Q: Does the Queens Place Emera Centre budget include some training for staff at the new pool? A: Yes. There have been training costs incorporated in the budget to ensure that new staff have training as required by all municipal staff.  
Q: Is the operating cost of the new outdoor pool going to be $212,000? Will this be the annual operating cost?A: The operational costs are a best estimate of costs to operate and staff the pool for the summer of 2026. Of that figure, approximately $120,000 is staff costs.  Staff have tried to estimate the operating costs as accurately as possible, and some costs will decrease as they may be less frequent costs (like lifejackets, flutter boards, etc., which should have a longer duration than one year). 
Q: What is the projected revenue for the new outdoor pool? A: The projected revenue is approximately $34,000 annually.
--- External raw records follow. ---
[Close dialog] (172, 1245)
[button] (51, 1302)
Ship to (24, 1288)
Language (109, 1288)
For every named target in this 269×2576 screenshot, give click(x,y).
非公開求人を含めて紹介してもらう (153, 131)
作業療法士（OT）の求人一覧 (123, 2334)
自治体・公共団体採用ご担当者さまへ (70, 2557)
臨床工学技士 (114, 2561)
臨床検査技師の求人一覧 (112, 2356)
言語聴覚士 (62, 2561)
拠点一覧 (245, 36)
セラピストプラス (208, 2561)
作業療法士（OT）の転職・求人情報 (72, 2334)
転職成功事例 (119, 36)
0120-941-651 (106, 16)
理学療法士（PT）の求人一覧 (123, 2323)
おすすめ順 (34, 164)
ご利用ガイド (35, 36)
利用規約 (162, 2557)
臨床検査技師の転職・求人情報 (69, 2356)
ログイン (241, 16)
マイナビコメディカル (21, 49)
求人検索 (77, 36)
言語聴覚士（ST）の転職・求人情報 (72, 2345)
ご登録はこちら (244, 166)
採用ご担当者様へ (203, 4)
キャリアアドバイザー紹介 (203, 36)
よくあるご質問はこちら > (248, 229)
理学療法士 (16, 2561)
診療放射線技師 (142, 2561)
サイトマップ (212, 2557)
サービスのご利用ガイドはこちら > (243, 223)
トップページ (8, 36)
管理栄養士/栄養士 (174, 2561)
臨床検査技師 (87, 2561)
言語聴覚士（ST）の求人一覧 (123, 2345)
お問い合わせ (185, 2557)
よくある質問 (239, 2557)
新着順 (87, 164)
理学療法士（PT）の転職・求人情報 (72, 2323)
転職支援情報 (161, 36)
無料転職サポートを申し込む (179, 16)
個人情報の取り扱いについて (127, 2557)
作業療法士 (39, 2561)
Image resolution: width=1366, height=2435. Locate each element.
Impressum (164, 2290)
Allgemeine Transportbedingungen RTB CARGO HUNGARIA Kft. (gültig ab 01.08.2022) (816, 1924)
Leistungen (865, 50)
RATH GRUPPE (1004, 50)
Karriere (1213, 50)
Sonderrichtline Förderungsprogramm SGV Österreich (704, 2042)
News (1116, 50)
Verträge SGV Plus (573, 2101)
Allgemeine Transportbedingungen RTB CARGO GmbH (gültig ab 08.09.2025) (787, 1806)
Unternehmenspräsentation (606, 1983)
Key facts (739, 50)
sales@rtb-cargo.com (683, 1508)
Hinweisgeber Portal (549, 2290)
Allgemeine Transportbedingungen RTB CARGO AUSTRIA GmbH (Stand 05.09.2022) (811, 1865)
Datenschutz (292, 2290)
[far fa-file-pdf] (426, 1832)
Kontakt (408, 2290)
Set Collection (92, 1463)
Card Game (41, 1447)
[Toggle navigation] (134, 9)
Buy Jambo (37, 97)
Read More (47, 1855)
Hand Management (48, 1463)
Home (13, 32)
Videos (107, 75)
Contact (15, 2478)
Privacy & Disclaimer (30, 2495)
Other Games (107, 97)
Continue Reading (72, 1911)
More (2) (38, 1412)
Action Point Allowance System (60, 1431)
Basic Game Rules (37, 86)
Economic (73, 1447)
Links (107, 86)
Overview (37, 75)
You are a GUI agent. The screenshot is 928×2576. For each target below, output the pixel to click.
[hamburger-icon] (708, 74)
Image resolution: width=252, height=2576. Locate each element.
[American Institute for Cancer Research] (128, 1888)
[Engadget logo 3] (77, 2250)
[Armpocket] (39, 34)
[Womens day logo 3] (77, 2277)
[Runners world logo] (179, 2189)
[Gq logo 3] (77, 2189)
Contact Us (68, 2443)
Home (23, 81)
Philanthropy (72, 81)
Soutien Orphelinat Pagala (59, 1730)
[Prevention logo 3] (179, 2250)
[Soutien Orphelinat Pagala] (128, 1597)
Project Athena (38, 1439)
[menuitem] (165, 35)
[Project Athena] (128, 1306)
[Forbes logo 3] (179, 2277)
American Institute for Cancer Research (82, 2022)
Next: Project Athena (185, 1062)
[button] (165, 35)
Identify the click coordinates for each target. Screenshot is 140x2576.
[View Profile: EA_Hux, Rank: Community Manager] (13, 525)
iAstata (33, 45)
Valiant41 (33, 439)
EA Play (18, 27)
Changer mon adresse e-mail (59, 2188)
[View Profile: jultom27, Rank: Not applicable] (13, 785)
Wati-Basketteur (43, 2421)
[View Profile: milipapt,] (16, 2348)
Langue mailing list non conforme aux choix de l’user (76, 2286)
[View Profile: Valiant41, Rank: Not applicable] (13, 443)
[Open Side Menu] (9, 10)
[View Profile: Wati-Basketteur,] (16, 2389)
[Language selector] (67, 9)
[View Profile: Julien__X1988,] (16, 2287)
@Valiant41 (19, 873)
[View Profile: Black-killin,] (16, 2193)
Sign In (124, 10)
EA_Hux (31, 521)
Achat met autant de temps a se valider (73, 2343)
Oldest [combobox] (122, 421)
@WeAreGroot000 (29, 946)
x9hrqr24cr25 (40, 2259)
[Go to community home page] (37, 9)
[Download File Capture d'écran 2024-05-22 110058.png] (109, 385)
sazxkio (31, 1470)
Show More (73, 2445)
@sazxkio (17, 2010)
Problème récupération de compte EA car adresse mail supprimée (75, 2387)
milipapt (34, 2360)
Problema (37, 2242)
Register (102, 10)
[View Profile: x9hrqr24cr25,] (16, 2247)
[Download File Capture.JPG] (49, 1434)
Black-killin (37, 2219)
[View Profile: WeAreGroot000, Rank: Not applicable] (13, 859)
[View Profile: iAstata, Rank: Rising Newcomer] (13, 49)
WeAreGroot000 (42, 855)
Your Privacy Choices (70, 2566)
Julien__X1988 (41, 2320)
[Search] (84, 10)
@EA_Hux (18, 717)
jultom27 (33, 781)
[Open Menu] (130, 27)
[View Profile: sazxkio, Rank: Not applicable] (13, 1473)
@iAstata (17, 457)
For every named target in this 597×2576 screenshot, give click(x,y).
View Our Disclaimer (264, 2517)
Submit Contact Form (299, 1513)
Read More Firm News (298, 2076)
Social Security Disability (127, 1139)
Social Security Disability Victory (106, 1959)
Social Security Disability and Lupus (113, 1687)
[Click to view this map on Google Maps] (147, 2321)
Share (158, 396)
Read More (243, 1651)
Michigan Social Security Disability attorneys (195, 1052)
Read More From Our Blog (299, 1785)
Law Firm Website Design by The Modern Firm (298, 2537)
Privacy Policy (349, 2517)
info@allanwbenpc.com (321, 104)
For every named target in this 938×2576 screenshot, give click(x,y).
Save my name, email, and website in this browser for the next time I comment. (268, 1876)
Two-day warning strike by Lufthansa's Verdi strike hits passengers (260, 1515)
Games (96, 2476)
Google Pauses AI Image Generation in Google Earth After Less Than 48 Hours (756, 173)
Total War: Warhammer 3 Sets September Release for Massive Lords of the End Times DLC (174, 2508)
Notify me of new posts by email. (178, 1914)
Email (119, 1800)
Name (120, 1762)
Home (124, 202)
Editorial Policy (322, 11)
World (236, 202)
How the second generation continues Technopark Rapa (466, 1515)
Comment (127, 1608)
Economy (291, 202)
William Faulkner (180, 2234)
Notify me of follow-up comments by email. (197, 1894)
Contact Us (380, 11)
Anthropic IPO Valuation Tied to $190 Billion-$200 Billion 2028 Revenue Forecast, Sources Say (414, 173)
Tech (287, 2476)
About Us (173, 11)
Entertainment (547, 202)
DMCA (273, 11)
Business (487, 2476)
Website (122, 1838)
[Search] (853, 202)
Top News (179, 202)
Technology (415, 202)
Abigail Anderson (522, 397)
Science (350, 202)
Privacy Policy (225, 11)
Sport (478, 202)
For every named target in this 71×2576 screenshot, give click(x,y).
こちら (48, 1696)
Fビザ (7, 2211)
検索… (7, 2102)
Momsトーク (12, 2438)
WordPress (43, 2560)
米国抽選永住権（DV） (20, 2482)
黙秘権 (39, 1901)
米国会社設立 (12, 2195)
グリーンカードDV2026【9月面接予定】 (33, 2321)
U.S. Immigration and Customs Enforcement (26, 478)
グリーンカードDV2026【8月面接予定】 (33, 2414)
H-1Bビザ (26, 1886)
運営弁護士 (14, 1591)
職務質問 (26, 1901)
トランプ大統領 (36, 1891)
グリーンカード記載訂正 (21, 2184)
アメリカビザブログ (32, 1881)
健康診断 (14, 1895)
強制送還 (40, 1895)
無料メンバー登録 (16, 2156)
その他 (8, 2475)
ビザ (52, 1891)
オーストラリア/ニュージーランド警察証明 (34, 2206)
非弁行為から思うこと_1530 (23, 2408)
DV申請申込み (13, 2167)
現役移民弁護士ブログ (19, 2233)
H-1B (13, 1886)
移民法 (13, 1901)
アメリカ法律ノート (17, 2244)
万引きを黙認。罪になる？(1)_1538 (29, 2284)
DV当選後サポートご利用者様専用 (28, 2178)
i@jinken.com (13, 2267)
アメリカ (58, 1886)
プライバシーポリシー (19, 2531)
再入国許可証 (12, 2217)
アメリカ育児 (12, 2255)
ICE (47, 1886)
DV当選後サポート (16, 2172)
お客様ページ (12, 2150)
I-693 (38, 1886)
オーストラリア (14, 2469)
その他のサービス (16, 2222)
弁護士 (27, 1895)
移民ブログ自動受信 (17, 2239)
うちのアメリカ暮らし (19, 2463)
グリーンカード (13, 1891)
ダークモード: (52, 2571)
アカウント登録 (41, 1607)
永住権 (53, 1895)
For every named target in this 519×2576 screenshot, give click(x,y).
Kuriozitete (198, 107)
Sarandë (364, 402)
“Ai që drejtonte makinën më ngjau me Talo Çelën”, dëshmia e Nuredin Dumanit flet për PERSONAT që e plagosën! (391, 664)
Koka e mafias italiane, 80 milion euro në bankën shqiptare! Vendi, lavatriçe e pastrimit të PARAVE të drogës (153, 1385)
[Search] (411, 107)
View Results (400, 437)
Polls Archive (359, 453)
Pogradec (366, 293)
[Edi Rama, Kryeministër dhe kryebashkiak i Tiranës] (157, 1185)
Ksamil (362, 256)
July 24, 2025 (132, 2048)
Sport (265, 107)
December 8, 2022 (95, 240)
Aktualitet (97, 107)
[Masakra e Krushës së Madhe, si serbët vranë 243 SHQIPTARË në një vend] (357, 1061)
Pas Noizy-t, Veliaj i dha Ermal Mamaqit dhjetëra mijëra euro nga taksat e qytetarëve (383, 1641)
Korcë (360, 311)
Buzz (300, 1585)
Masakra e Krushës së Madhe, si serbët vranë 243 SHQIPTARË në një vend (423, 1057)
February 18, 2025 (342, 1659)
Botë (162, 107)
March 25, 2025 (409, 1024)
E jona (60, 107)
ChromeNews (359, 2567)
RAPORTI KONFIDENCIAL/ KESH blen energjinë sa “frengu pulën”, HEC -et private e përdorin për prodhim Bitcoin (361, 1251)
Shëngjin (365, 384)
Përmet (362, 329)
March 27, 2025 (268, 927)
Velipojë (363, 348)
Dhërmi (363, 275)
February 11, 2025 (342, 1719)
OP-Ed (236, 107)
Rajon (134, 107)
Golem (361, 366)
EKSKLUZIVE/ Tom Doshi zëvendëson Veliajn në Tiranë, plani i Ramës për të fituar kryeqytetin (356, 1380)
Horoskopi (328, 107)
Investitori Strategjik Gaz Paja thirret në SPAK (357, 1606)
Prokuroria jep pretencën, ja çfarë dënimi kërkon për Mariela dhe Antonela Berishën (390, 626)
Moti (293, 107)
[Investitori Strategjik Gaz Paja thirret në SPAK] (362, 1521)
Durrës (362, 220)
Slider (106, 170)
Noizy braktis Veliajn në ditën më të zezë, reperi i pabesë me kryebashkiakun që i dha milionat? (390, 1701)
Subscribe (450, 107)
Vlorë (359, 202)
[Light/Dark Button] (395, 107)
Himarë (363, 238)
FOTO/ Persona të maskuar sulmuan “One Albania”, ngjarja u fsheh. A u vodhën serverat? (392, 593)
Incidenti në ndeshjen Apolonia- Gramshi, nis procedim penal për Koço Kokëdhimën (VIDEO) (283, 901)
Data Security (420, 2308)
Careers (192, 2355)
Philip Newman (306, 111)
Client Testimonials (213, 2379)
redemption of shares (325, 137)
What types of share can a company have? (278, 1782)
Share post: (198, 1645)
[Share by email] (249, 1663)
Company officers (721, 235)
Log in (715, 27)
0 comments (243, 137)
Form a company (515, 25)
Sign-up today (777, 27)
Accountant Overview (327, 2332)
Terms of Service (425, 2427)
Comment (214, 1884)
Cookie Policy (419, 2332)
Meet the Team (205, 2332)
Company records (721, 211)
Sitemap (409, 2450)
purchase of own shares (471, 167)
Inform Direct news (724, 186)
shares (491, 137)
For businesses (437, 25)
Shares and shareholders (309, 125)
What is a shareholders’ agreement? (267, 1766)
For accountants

This is an estimate, based on projection of use for the first-year summer opened as it is a delayed opening.  Currently, the pool is expected to be in use for the 2026/27 budget year from July to end of August. True revenue projection can’t be determined for this budget year. 
Q: How many maintenance staff/custodial staff are there currently at Queens Place Emera Centre?  Why are there 3 full time equivalent Custodians requested in the Budget?A: Queens Place has four Maintenance staff who look after facility operations; they are not cleaning staff.  During the daytime hours, all staff at Queens Place clean as needed, and municipal custodians clean after hours.  Currently, there are custodians on staff who clean all municipal properties, however, in the current budget, the custodial staff will no longer be cleaning Queens Place.  In the current budget, Queens Place has requested three full time equivalent Custodian positions to fulfill cleaning needs due to the pool opening and potential events .
Q: Is Hillsview Acres Home for Special Care affected by the Provincial cuts? A: Region of Queens Municipality receives funding from Nova Scotia Department of Seniors and Long-Term Care to operate Hillsview Acres.  Hillsview Acres has been advised of a 3% decrease.